EXERCISE BRIEF: Write out exactly the lines that run from the one containing "Image resolution: width=472" to the end of the entries below, with both end lines included.

▬▬▬

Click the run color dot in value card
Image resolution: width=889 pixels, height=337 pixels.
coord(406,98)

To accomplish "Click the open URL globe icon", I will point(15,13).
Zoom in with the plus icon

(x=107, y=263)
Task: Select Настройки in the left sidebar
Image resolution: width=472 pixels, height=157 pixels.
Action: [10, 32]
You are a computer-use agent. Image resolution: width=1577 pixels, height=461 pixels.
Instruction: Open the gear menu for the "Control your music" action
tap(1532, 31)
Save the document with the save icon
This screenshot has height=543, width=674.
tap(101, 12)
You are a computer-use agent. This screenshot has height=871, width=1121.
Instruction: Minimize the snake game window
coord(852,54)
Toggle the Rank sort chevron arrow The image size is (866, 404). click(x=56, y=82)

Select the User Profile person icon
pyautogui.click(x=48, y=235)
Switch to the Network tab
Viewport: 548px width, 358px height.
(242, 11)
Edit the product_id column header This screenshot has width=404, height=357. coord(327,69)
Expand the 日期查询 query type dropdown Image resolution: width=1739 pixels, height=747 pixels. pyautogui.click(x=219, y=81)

▬▬▬

OUTPUT BELOW:
Image resolution: width=472 pixels, height=157 pixels.
Action: [10, 32]
You are a computer-use agent. Image resolution: width=1577 pixels, height=461 pixels.
Instruction: Open the gear menu for the "Control your music" action
tap(1532, 31)
Save the document with the save icon
This screenshot has height=543, width=674.
tap(101, 12)
You are a computer-use agent. This screenshot has height=871, width=1121.
Instruction: Minimize the snake game window
coord(852,54)
Toggle the Rank sort chevron arrow The image size is (866, 404). click(x=56, y=82)

Select the User Profile person icon
pyautogui.click(x=48, y=235)
Switch to the Network tab
Viewport: 548px width, 358px height.
(242, 11)
Edit the product_id column header This screenshot has width=404, height=357. coord(327,69)
Expand the 日期查询 query type dropdown Image resolution: width=1739 pixels, height=747 pixels. pyautogui.click(x=219, y=81)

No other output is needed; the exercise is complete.